Astle keeps a glass case of mallard ducks in his office, one of the many pieces he has sent to Fegan's. Currently, the pair is working on a mountain lion that Astle brought in from a hunting trip in Wyoming. He didn't give Fegan much input on the project, other than saying he didn't want the animal's mouth open or snarling.

"I wanted it to look serene, maybe sitting on a rock and looking down," said Astle, who displays the work at his office, the Bass Pro Shop at Arundel Mills and Fegan's showroom. "He loves his work. They really love what they do, and the quality of the work (shows that). If you do something you love, you make it look good."

Fegan and C.J. differ about which aspect of the job is the hardest. C.J. was in the midst of preparing the second leopard on Scarborough's display. C.J. has cats of his own and often studies them to make sure the whiskers are just right. The idea was for one leopard to be subdued, with the whiskers going down, and the other leopard to be more active because he had just grabbed dinner.

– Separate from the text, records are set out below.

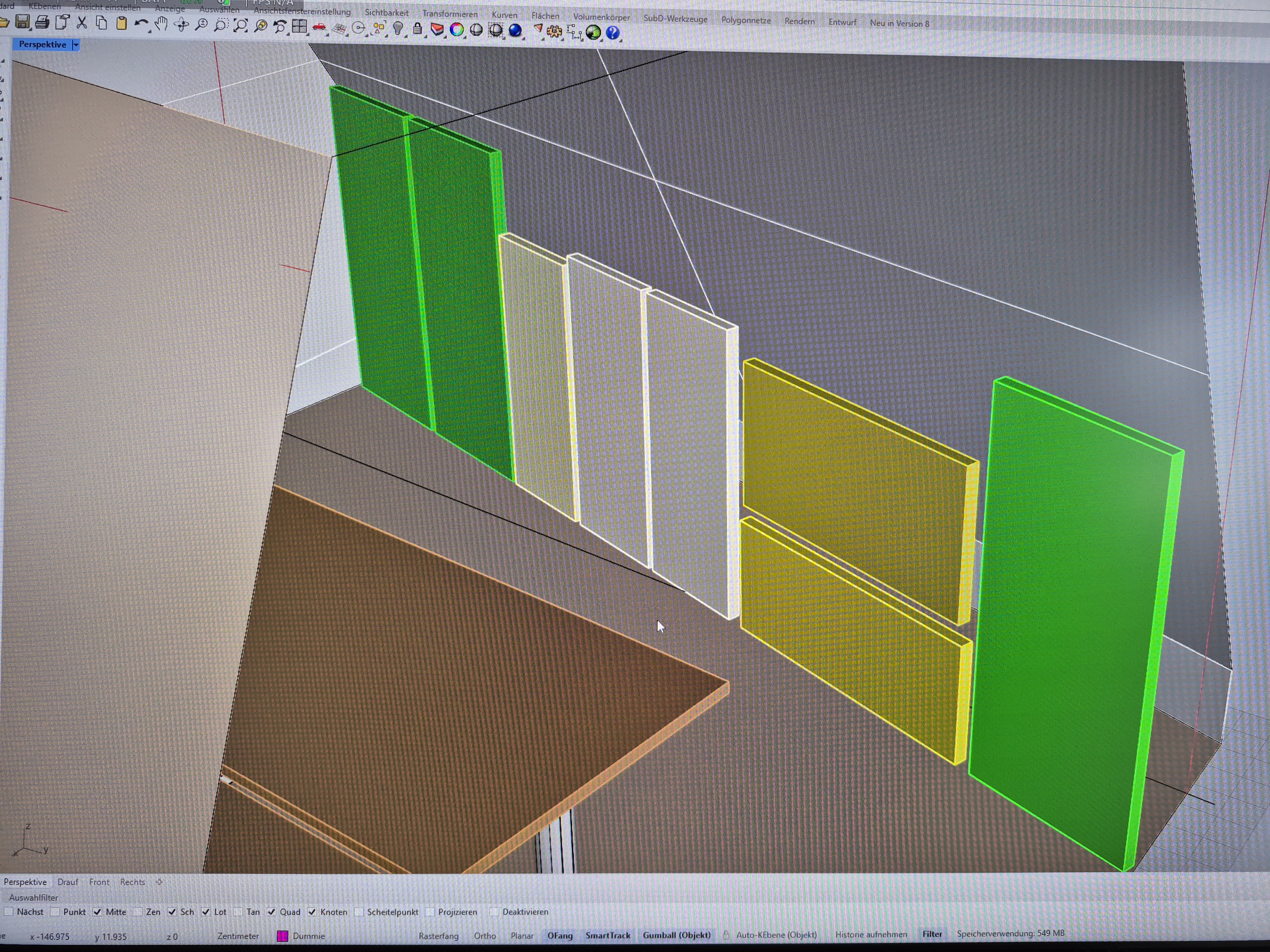The image size is (1270, 952).
Task: Switch to the Front viewport tab
Action: click(x=99, y=882)
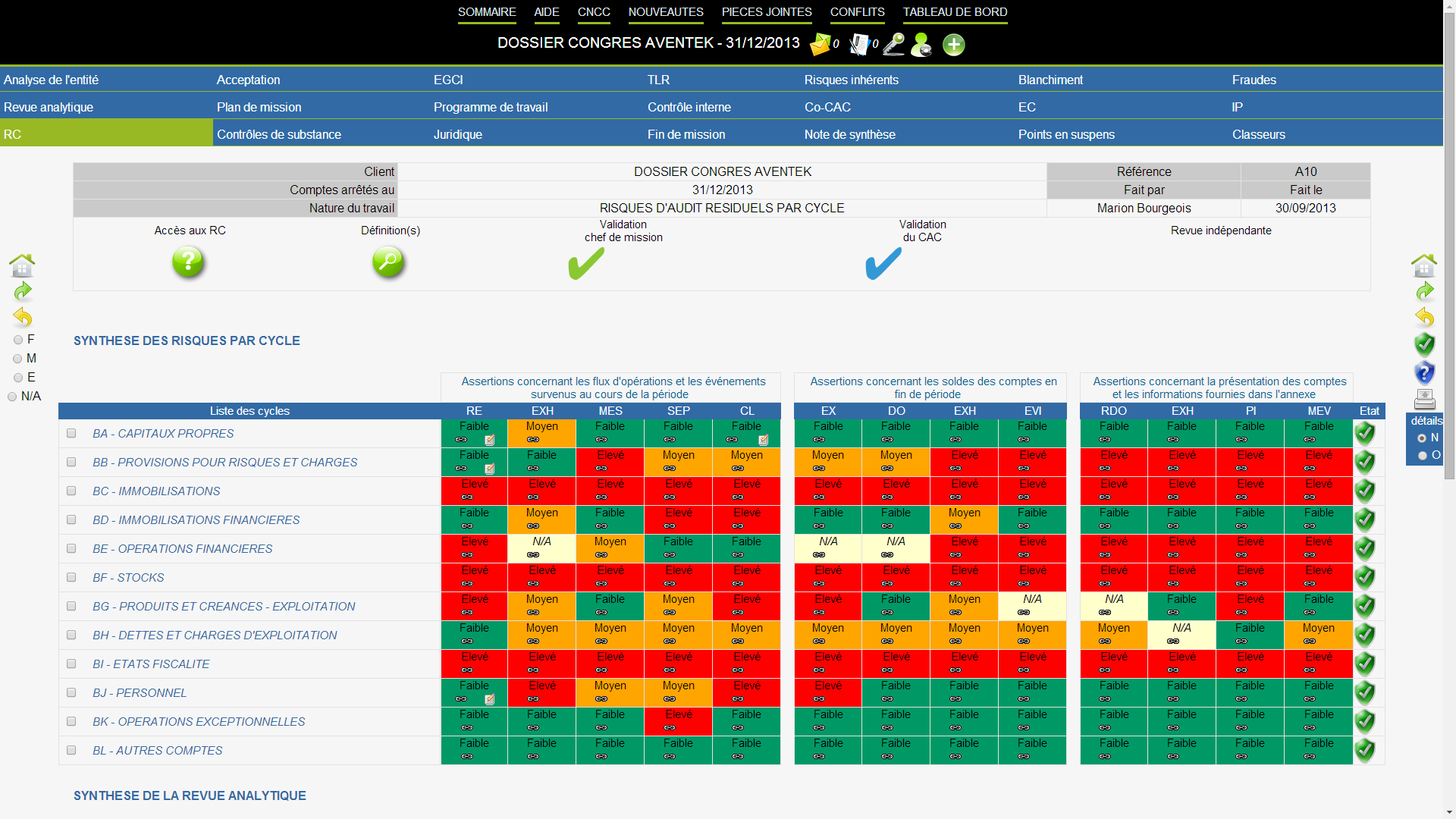Click the Définition(s) magnifier icon
1456x819 pixels.
click(388, 262)
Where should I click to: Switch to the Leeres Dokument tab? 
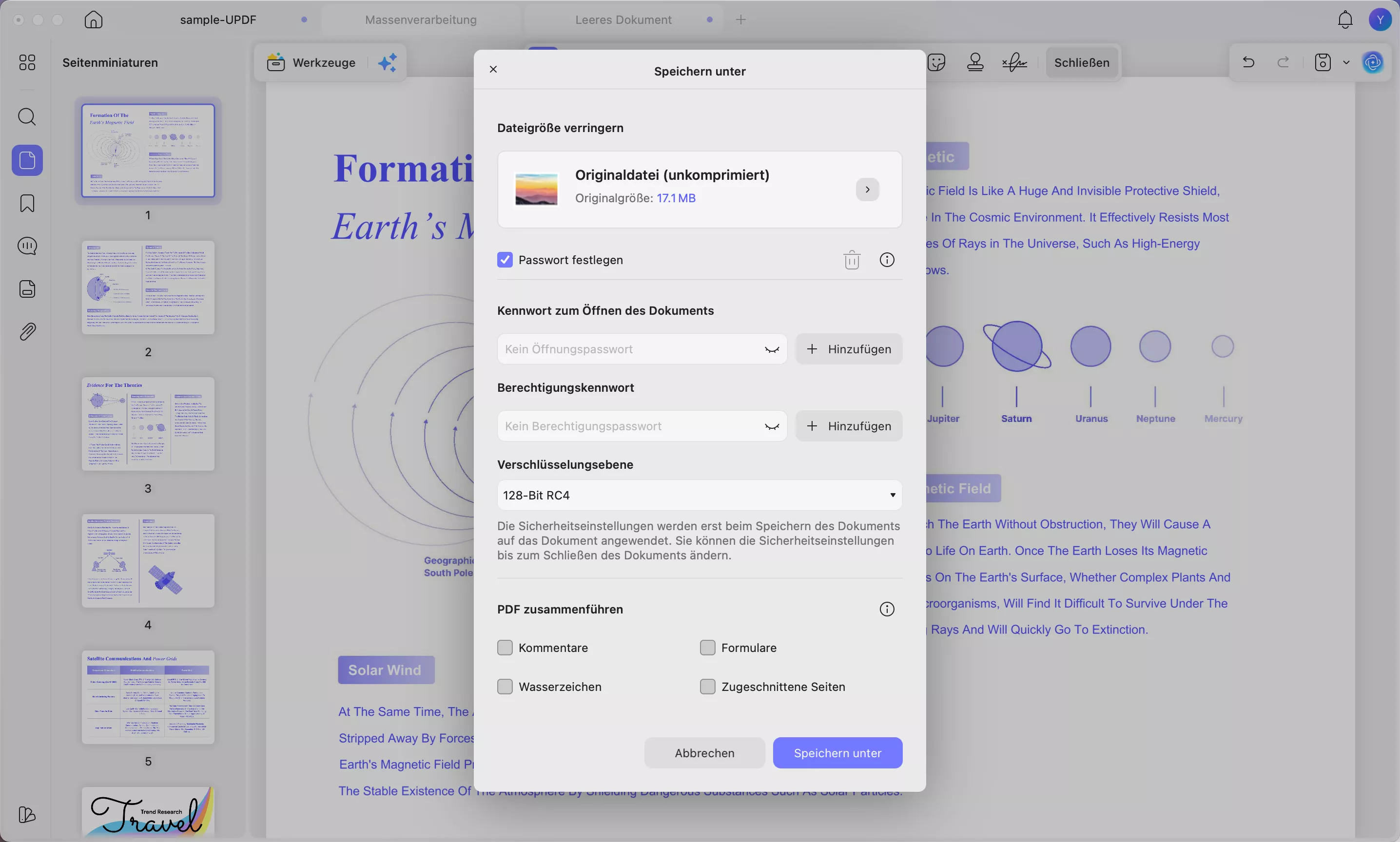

Despite the intricacies of that, the whiskers aren't what worry him.

"People have problems with the eyes. The eyes are what define a mount," said C.J., as he imagined what the leopards' background story would be. "He just caught dinner for his girlfriend."

The elder Fegan often works with birds. He skins the middle out, turns the wings inside out, washes it and eventually places the mold inside and arranges it in place. He uses an artificial head.

"That's what I've been known for is birds," said Fegan, adding that the head is the hardest. "If I look at the head of a bird, I can tell whether the rest of it is going to be right."

Despite working with animal carcasses, the Fegans say they are animal lovers. C.J. has three cats and a dog. And the shop is run under the watchful eye of Mama Kitty, a gray cat who roams the showroom. The pelts don't bother her, aside for the few times she gets confused when one is a member of the cat family.

"I want a lab, but (Mama Kitty) won't allow it," Fegan said. "She won't have any other pets around. She runs the show."